特務隊長轉身斜睨著他,高聲冷問:“你又是誰?”
蘇傲雪本能地揪著杜景堂一角衣襟,生怕他逞強站上前,會被特務們押走。
杜景堂也不敢回頭看她,怕這種動作容易讓特務記在心裏。因此隻是微微側了一下頭,用飛速的餘光安慰她不要怕。

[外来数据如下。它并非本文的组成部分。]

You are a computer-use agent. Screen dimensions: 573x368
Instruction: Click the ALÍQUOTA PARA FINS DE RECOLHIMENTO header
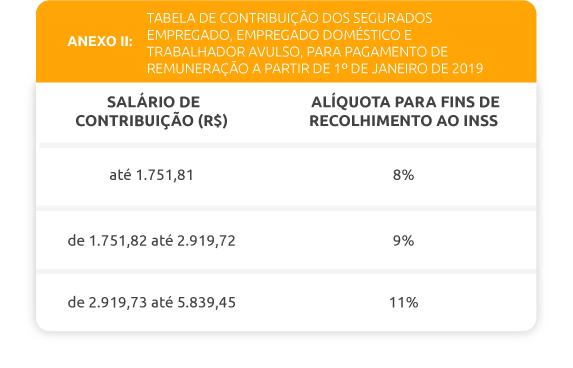point(405,111)
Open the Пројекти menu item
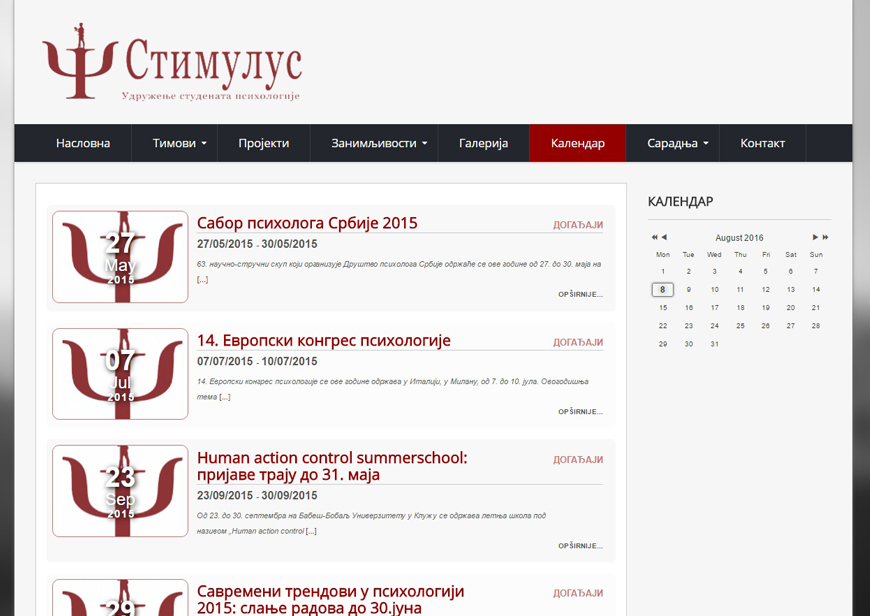Viewport: 870px width, 616px height. click(x=263, y=143)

“我是電影檢查委員會上海辦事處的辦事員。”說罷,杜景堂遞了一張名片自證身份。
特務隊長接過來逐字看了,不由嘀咕起來:“你湊在這裏幹什麽?”
杜景堂不急不緩地回答:“扶持國片發展是鄙處的職責。”雖然冷汗洇透了他的裏衣,他卻強壓著驚慌伸手往後指了一下,毅然站出來為滿屋的人做了擔保,“這些都是很愛國的藝術家,和他們談談如何利用電影教化百姓,對鄙處的工作大有裨益!”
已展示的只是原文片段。